With more disposable income in the hands of public servants, it's time they started their financial planning. Invest before splurging should be the mantra.
Since the Budget 2008-09, Finance Minister Palaniappan Chidambaram's generosity has been a topic of discussion. On February 29, the last Budget before elections, he declared Rs 60,000 crore (Rs 600 billion) as relief for 4 crore (40 million) farmers.
Even the Indian middle class did not miss out as their basic exemption limits were hiked from Rs 110,000 to Rs 150,000 for male taxpayers, Rs 145,000 to Rs 180,000 for women and Rs 195,000 to Rs 225,000 for senior citizens.
Not to leave the public sector unhappy, the FM has quickly implemented the recommendations by Sixth Pay Commission for government employees, which is likely to make everyone rather happy.
Consider this: the salary of a cabinet secretary has been hiked from almost Rs 65,000 a month to Rs 90,000 a month. Add to that, all government employees will get arrears from January 2006 and we have a situation where there would be lump sum amounts in their bank accounts soon. Besides, there would be a rise in the disposable income quite substantially.
The numbers would look something like this. The lowermost grade employee is expected to receive over Rs 50,000 as arrears, apart from increase in the salary, and the highest grade officers will be paid over Rs 800,000.
The pay panel's recommendation will cover 500,000 Central government employees, including railway and defence. The State governments will also follow suit after some time.
So with all that cash-in-hand, what should the public servants be doing? Financial experts say that the revised pay scale can serve as an opportunity for them to fill the gap in their investment plans.
Says Zankhana Shah, certified financial planner, "In my experience, most government employees save about 15 per cent of their salary, which includes their investments in provident fund. As a result, they even miss out on saving for their retirement."
Shah also says that this is also a reason why pensioners cannot maintain the same lifestyle after retirement. Due to lower income and pension, government servants go back to their native place as cost of living is cheaper.
No matter what stage of wealth creation you are in, here are a few suggestions that you should consider before investing and spending the disposable income.
Square-off liabilities
Before you do anything else with the money, start by clearing off your debts. And it should be in this order: Credit card bills first, as companies charge an obscene interest rate (over 35 per cent a year). Then, pay off your personal loan, if any (interest rate over 16 per cent a year.)
Also, in case of home loans, since the equated monthly installment has shot up too much because of the rise in the interest rates in the last two years, pay off some part of it. But completely exiting the home loan does not make too much sense because there are tax benefits in the interest and principle pay out.
"At this time, repaying the loans makes a lot of sense as the interest rate is high. Also, lesser liabilities will help in achieving the financial goals faster," says financial planner Hintungshu Debnath.
Contingency fund
Park part of the money in a bank account or any place from where it can be enchased immediately. Such a fund will help you in time of dire financial need. These may range from a job loss to natural calamity.
In fact put at least six months to one year salary in this account. "A contingency fund is essential for things that cannot be insured," says a Mumbai-based certified financial planner.
Mediclaim
The government provides health insurance to most of its employees.

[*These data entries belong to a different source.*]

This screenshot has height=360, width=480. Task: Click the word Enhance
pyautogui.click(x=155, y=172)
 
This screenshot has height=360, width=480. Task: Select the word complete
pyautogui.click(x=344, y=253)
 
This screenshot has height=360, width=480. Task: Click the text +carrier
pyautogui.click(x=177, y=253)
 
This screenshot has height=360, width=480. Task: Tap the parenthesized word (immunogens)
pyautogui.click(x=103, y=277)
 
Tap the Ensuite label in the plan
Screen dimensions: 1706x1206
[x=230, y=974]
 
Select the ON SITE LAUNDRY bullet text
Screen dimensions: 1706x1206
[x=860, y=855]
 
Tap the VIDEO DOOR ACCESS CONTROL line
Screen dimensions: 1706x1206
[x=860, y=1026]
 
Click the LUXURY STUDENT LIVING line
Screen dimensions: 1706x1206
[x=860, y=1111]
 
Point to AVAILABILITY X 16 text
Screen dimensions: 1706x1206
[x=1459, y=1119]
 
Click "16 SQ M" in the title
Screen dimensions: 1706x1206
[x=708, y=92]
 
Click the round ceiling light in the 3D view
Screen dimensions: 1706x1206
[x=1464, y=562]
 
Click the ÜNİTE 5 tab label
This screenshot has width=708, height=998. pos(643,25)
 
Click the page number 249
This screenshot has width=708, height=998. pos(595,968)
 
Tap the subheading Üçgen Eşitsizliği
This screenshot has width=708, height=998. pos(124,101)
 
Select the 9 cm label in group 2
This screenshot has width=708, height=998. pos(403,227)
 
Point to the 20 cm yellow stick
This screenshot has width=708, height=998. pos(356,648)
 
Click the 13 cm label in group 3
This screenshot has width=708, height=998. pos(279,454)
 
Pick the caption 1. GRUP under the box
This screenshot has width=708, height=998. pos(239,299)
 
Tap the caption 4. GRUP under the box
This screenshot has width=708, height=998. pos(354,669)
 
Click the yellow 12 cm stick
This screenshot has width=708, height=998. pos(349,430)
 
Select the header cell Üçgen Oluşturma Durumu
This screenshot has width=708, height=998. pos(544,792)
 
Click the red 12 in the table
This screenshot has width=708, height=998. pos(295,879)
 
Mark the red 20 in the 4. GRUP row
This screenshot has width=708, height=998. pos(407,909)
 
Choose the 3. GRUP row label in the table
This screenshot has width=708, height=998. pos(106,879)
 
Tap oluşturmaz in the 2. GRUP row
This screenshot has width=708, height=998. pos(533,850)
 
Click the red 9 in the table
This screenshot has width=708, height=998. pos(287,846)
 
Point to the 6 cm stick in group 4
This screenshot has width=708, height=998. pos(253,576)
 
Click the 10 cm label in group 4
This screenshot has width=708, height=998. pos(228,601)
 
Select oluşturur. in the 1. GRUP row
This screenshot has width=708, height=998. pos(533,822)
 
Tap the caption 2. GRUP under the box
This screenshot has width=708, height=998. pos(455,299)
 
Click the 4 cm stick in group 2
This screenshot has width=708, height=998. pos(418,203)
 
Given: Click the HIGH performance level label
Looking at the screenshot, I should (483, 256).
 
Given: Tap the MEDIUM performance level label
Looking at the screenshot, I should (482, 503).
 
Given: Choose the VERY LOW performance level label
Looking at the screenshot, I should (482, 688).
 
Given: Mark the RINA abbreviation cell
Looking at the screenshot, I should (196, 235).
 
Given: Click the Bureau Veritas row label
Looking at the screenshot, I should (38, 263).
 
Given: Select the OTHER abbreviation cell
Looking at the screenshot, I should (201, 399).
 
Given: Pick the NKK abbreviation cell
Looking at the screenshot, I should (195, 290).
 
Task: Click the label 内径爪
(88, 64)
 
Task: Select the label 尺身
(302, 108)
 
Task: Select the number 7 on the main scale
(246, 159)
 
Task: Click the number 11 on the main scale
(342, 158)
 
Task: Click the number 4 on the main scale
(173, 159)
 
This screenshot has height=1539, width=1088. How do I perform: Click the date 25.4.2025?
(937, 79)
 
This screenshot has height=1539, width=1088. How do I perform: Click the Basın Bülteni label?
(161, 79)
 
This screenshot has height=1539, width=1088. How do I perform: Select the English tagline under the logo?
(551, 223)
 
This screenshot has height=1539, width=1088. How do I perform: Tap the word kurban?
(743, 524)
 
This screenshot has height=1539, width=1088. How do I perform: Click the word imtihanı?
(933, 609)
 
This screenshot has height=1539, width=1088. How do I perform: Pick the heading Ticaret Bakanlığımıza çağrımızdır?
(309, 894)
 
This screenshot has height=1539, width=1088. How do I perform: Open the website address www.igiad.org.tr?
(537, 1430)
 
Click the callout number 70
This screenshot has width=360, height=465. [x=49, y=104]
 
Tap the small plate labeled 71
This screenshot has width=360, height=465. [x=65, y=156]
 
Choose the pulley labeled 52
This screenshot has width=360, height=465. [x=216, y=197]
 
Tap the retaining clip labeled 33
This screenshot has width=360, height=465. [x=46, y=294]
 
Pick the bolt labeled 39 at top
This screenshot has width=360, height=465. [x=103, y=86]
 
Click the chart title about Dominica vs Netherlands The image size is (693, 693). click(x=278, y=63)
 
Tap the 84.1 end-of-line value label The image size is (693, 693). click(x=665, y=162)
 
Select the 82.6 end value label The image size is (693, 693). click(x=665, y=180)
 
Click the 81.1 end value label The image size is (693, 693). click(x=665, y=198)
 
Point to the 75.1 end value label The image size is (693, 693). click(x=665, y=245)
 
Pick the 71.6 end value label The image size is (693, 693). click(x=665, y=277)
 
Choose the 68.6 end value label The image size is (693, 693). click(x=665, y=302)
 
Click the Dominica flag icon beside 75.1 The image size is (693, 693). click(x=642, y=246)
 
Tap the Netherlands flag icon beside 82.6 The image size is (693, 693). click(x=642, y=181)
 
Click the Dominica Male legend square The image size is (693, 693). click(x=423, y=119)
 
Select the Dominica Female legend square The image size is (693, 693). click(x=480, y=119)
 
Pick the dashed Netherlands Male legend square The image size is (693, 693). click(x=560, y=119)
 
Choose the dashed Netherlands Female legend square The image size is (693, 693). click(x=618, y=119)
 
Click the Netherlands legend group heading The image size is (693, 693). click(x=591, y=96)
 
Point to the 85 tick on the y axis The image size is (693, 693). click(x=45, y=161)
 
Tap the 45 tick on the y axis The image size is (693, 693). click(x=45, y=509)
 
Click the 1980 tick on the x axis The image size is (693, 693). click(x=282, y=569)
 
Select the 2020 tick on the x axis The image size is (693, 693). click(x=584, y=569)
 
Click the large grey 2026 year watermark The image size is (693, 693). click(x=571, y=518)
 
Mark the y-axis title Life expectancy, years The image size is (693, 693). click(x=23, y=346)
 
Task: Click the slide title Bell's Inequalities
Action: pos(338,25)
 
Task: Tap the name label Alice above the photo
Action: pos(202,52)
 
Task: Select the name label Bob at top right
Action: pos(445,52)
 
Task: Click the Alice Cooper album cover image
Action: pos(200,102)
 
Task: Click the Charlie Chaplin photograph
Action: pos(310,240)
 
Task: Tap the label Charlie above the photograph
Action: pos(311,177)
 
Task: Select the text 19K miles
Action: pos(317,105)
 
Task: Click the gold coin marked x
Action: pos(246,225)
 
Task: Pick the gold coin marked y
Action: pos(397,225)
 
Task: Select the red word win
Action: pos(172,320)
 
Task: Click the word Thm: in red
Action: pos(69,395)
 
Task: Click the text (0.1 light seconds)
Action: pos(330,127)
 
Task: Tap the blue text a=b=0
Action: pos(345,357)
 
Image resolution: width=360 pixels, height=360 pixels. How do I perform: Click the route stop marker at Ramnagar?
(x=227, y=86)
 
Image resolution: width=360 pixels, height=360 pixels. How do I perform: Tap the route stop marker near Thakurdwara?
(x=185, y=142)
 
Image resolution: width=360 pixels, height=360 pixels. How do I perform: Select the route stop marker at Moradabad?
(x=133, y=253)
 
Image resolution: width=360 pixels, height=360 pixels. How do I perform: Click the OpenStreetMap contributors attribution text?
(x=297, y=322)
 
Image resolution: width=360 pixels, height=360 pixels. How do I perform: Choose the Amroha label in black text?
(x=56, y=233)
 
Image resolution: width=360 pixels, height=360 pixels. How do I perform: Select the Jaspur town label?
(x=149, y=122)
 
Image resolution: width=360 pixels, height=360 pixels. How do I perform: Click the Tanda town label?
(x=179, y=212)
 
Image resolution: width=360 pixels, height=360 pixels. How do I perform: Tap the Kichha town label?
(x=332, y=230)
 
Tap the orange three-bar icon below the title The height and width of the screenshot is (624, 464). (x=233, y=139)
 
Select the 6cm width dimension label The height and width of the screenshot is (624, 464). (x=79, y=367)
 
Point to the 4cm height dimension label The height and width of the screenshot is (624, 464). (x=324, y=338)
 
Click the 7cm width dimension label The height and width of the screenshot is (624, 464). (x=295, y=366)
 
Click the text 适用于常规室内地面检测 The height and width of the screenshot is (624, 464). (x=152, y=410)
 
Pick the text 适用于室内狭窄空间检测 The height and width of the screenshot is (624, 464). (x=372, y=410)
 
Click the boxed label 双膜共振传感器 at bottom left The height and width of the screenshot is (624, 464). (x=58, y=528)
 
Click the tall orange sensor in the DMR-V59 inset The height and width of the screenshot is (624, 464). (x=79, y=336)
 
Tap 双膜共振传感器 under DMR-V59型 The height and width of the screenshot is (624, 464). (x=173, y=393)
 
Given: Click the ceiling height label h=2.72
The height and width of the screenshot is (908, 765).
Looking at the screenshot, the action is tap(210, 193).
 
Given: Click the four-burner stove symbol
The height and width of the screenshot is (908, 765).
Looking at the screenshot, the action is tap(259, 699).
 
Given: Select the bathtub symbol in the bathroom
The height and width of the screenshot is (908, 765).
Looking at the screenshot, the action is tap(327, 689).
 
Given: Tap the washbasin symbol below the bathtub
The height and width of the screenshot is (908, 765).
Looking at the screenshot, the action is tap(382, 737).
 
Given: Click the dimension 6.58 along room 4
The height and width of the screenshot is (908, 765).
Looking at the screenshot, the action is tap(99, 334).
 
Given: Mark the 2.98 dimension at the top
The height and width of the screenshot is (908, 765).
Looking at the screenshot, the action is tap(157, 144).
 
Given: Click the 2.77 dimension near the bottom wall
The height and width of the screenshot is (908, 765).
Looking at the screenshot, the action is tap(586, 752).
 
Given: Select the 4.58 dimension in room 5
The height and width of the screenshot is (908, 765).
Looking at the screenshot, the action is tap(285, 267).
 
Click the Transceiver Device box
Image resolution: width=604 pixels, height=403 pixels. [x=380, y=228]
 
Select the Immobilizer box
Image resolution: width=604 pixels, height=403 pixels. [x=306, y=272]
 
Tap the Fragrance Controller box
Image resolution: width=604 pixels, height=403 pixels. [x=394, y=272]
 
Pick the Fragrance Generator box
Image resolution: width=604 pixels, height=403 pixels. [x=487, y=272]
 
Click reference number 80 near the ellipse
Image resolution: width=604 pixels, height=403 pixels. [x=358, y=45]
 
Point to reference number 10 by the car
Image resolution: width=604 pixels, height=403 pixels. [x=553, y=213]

But if you feel that the health insurance is not sufficient, go for an additional policy. An extra policy is also required as the claim settlement can take longer than desired, thanks to the red tape in government departments.
Life insurance
Every earning member in the family should have life insurance. Get a policy if someone in the family has not yet taken one. "One needs to avoid unit-linked insurance plans, instead go for a plain vanilla mediclaim," adds Debnath.
Build assets
Use the remaining money to create wealth as per your financial needs. If you are saving for a financial goal that needs to be accomplished in 2-3 years time, invest in debt (fixed deposits, for example). For long term goals, invest in the stock market through diversified mutual funds, is the advice of all financial planners.
Retirement planning
As government provides pension, the employees ignore planning for their retirement. "They also do not take inflation into account. The retirement fund needs to be bigger than the target amount as inflation eats into the investments. The value of saved money goes down when prices of items required in daily use go higher," says Kartik Jhaveri, Director, Transcend India.
Learn to invest
Investing money in the stock market, either directly or through mutual funds, is another way one can deal with the additional funds. This money can help them learn to invest. "And, if the investments go below the purchase price, the individual will have enough time to see it rise through the market cycle," Shah adds.
Whatever decision you may take, do it after lot of deliberation. Do proper asset allocation first before you start investing or spending.